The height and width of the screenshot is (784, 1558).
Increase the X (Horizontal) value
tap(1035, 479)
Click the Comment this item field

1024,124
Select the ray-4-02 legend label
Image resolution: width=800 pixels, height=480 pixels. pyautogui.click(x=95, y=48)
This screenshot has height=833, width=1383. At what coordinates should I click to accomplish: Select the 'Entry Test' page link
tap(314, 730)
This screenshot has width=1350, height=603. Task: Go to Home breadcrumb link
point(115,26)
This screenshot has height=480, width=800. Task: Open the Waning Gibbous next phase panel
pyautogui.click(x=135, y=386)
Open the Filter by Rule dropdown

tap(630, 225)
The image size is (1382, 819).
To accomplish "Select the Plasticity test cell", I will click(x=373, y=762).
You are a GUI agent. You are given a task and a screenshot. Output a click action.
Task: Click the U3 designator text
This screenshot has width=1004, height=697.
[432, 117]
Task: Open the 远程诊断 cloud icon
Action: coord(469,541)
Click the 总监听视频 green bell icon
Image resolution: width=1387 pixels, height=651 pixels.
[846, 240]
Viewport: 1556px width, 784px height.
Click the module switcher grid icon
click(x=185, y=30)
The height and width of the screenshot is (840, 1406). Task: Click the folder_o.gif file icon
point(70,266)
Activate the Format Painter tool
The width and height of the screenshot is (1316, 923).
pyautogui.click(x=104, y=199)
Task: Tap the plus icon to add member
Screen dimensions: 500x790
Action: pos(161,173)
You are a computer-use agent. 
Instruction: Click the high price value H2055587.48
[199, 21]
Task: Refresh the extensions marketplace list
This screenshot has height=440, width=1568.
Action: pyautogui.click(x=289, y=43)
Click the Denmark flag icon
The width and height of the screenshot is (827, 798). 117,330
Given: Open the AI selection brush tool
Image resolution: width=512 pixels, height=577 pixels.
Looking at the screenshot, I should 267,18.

----------

● **Exercise aim**
Update the items above by changing "Denmark flag" to "Norway flag", and keep everything else the same.

● **Problem solution**
The height and width of the screenshot is (784, 1558).
Increase the X (Horizontal) value
tap(1035, 479)
Click the Comment this item field

1024,124
Select the ray-4-02 legend label
Image resolution: width=800 pixels, height=480 pixels. pyautogui.click(x=95, y=48)
This screenshot has height=833, width=1383. At what coordinates should I click to accomplish: Select the 'Entry Test' page link
tap(314, 730)
This screenshot has width=1350, height=603. Task: Go to Home breadcrumb link
point(115,26)
This screenshot has height=480, width=800. Task: Open the Waning Gibbous next phase panel
pyautogui.click(x=135, y=386)
Open the Filter by Rule dropdown

tap(630, 225)
The image size is (1382, 819).
To accomplish "Select the Plasticity test cell", I will click(x=373, y=762).
You are a GUI agent. You are given a task and a screenshot. Output a click action.
Task: Click the U3 designator text
This screenshot has width=1004, height=697.
[432, 117]
Task: Open the 远程诊断 cloud icon
Action: coord(469,541)
Click the 总监听视频 green bell icon
Image resolution: width=1387 pixels, height=651 pixels.
[846, 240]
Viewport: 1556px width, 784px height.
Click the module switcher grid icon
click(x=185, y=30)
The height and width of the screenshot is (840, 1406). Task: Click the folder_o.gif file icon
point(70,266)
Activate the Format Painter tool
The width and height of the screenshot is (1316, 923).
pyautogui.click(x=104, y=199)
Task: Tap the plus icon to add member
Screen dimensions: 500x790
Action: pos(161,173)
You are a computer-use agent. 
Instruction: Click the high price value H2055587.48
[199, 21]
Task: Refresh the extensions marketplace list
This screenshot has height=440, width=1568.
Action: pyautogui.click(x=289, y=43)
Click the Norway flag icon
The width and height of the screenshot is (827, 798). 117,330
Given: Open the AI selection brush tool
Image resolution: width=512 pixels, height=577 pixels.
Looking at the screenshot, I should 267,18.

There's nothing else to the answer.